Exercise aim. If a line of the material contains "filter", copy it.

────────

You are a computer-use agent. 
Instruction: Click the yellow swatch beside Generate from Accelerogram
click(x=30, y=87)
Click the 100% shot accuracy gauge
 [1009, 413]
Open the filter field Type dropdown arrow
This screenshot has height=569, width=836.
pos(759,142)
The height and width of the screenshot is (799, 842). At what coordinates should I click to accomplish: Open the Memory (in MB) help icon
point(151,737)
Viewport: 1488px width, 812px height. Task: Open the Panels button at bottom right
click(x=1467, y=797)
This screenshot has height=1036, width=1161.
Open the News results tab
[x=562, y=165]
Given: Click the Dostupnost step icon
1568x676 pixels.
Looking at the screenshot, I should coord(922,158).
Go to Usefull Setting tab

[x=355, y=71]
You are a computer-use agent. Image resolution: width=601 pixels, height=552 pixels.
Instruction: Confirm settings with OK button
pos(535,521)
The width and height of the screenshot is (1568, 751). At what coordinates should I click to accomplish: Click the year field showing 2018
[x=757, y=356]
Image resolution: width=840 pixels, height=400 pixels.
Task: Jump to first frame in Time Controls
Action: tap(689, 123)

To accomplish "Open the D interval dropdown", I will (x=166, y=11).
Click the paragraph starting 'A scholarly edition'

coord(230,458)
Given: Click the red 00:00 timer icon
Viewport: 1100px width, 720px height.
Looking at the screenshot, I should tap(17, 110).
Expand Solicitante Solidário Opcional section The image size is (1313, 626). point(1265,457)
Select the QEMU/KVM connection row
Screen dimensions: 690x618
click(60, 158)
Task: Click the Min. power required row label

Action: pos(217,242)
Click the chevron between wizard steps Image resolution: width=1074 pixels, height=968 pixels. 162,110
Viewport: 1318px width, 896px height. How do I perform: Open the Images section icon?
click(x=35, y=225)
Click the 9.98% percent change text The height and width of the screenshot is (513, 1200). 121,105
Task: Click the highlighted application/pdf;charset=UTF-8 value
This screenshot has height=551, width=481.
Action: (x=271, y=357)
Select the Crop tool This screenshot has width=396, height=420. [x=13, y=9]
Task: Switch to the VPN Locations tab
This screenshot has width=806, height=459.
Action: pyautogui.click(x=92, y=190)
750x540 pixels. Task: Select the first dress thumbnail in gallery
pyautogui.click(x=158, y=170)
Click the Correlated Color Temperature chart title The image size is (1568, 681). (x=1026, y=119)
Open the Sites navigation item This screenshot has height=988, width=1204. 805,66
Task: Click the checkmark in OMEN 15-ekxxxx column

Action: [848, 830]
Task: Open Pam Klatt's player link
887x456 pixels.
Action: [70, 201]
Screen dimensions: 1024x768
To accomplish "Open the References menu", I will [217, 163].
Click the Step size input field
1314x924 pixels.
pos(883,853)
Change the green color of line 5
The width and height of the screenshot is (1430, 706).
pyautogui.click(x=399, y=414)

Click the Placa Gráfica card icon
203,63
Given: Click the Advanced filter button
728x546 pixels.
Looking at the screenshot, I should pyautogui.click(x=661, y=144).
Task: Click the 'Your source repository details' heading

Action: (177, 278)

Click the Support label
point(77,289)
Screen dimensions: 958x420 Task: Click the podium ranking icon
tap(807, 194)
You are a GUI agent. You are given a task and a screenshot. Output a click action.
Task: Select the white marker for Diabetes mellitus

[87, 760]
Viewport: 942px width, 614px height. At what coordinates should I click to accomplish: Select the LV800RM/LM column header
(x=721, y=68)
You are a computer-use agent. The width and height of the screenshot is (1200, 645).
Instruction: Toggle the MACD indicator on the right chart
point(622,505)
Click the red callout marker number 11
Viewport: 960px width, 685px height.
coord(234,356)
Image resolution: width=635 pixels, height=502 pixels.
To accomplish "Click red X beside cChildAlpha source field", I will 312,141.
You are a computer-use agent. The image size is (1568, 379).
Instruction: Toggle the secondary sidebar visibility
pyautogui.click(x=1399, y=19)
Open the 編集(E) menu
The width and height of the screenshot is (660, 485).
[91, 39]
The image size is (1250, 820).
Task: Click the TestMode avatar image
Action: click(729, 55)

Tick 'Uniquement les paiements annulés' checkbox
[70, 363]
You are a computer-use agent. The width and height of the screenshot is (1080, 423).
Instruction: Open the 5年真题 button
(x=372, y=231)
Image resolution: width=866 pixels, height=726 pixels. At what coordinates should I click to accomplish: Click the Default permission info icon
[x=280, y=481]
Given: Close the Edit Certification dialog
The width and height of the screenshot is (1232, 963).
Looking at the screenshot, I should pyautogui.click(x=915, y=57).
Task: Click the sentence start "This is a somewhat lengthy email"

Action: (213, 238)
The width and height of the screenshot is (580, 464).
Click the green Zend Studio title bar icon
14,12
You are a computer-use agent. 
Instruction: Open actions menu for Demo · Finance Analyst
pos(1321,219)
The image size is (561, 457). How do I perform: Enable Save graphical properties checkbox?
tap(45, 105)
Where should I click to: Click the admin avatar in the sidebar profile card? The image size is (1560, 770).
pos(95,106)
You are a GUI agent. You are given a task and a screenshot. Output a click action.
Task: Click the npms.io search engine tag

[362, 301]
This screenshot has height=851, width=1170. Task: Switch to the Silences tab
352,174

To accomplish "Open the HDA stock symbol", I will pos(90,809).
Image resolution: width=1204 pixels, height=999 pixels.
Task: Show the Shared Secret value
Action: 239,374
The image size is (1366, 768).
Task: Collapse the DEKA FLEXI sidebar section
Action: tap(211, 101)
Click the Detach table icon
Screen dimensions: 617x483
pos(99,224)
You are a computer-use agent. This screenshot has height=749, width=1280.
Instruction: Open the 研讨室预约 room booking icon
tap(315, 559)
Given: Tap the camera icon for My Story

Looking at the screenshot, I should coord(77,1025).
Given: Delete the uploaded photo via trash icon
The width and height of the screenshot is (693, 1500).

────────

Reply to the task.
Open the filter field Type dropdown arrow
Given: Click the Advanced filter button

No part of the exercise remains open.